First female graduate of UT Austin (1867–1919)

Jessie Andrews (1867–1919) was the first female graduate of the University of Texas at Austin in 1886. In 1888 she became the first female instructor at the university, teaching German for 35 years. A dormitory at UT Austin, a public park, and a rose, have all been named for her (see Death and Legacy).

== Early life, education, and career ==
She was born in 1867 to mother Margaret L. Miller Andrews and father Jesse Andrews, and was one of five children. Her father moved to Texas for his health in 1873, and her mother brought her and the other children in 1874. Her father died in 1875, when she was eight. Andrews graduated from Austin High School in 1883, winning the Peabody Award for outstanding graduate. She graduated from UT Austin as a B.Litt. with a German major in 1886, and received a special award for being the first female graduate. Among her congratulations was a telegram from the acting president of the University of Virginia, which was read from the podium. She earned honors in mathematics, German, French and history, and became a member of Phi Beta Kappa in 1904, as soon as a chapter was established at the university.

She taught for one year at Mrs. Hood's Seminary for Young Ladies in Austin from 1886–1887, and then in 1888 joined the UT Austin faculty. She traveled over 2,200 miles roundtrip by train during each of nine summers to earn her master's degree in German and French from the University of Chicago, graduating in 1906.

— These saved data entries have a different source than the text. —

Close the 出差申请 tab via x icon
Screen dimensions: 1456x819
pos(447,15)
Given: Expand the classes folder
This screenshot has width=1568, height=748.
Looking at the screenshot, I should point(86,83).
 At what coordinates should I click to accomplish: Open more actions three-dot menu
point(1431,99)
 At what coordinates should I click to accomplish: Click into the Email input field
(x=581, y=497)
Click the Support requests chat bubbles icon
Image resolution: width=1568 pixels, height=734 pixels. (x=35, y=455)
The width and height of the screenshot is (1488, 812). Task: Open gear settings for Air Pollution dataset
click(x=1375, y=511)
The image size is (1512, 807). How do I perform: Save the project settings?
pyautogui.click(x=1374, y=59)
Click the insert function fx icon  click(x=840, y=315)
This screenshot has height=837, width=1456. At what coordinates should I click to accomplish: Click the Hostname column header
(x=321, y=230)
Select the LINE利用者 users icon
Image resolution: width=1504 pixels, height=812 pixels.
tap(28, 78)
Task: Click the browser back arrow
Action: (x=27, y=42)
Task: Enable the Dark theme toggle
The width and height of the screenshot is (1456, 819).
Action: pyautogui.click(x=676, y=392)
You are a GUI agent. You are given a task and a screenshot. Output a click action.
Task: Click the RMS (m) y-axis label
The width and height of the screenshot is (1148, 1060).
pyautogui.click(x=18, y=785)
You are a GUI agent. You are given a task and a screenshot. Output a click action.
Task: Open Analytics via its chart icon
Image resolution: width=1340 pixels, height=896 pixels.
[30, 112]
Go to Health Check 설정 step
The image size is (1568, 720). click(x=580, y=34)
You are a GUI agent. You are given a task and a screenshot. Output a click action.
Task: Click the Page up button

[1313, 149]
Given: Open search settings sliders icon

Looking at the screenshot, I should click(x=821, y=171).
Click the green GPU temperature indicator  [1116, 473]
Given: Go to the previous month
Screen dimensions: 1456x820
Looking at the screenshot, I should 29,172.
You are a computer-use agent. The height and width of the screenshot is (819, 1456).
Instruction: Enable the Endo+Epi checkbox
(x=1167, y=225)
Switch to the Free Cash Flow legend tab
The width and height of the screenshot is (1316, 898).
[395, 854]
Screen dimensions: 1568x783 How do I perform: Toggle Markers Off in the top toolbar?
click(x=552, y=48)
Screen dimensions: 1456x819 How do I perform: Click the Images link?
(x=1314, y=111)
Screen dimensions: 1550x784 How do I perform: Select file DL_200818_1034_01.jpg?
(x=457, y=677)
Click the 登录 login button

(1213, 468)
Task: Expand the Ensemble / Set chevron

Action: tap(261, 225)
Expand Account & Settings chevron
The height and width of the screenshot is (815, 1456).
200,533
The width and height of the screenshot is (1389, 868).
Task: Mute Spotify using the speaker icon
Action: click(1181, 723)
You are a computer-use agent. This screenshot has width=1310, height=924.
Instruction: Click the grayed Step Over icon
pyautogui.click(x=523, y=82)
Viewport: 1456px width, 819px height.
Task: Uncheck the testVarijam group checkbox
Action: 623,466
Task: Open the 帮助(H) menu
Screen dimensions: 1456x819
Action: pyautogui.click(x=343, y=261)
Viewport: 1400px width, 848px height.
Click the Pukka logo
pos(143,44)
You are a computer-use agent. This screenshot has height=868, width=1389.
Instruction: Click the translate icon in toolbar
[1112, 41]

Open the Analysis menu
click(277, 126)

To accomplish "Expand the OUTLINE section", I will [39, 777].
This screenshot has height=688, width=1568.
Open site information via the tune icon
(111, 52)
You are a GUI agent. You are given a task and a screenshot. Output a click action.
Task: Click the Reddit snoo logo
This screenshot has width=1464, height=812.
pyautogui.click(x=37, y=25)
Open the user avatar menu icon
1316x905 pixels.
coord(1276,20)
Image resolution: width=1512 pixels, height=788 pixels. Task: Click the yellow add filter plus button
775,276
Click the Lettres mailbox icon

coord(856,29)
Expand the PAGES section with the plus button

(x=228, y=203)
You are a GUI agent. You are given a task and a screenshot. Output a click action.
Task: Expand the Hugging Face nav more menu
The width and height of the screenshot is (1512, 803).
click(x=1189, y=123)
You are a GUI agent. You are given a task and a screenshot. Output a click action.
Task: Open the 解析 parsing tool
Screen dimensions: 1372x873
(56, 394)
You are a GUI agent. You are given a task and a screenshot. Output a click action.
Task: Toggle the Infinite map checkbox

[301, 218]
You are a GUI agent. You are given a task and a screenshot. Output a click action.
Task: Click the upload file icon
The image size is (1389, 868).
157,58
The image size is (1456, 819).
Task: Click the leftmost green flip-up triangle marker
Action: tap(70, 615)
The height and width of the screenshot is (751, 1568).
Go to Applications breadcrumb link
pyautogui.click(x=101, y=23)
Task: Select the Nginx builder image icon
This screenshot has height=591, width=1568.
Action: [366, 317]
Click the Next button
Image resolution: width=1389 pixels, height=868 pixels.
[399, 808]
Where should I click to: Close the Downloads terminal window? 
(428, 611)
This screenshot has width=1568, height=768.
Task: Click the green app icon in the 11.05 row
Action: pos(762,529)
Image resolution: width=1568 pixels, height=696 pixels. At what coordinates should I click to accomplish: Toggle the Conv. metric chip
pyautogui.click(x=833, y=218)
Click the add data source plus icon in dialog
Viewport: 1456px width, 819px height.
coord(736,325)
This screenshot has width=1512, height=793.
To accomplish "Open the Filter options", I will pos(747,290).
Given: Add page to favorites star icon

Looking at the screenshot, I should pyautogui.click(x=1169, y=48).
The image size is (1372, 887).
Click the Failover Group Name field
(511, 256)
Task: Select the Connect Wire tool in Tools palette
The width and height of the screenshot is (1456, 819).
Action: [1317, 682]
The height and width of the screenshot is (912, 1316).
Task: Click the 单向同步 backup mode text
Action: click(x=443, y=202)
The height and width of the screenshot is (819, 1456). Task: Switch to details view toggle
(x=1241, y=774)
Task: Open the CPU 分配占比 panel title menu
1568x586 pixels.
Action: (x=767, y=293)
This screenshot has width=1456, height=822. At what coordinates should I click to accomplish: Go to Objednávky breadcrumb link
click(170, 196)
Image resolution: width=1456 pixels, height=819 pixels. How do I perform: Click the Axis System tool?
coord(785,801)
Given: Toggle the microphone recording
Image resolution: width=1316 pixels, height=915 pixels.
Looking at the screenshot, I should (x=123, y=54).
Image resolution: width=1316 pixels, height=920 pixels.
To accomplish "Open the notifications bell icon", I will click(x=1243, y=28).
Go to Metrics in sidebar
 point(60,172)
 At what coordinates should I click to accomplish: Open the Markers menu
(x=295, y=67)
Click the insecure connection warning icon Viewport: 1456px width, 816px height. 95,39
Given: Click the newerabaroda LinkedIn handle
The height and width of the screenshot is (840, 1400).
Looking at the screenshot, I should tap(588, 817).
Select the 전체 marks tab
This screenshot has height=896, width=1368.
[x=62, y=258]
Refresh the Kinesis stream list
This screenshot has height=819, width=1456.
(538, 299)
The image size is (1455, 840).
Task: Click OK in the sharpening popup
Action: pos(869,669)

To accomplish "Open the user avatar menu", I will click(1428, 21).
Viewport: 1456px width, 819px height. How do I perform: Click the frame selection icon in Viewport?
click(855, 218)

She became the first woman member of the UT Austin alumni association, Texas Exes. She was active in the Arts League, the Y.W.C.A., and a group of university women that later became the Austin branch of the American Association of University Women. She taught Sunday School in a local Presbyterian Church.

== Poetry and post-academic life ==
She was a poet who once published a poem in The New York Times. In 1910 she published a book of poetry, Rough Rider Rhymes, and became the poet laureate of the Texas Women's Press Association. She also published a poem in honor of the first edition of Alcalde, the UT Austin alumni yearbook.

In 1918, after 35 years of teaching at UT Austin, she resigned, citing disillusionment with Germany during World War I. She and her younger sister Fannie (c. 1869–1960) ran Ye Qualitye Shoppe in Austin together. Andrews Elementary School in Austin is named for Fanny. They were both listed as landscape painters.

== Death and cultural legacy ==
She contracted pneumonia in 1919, just one year after her retirement from the university, and died at age 52. To commemorate her life, the Alcalde dedicated its May 1920 issue to her. The Briscoe Center for American History Manuscripts at UT Austin houses her archive. Andrews dormitory at UT Austin is named for her. Jessie Andrews Park in Austin is also named for her. The Tyler Rose Growers Association named a rose for her in 1938.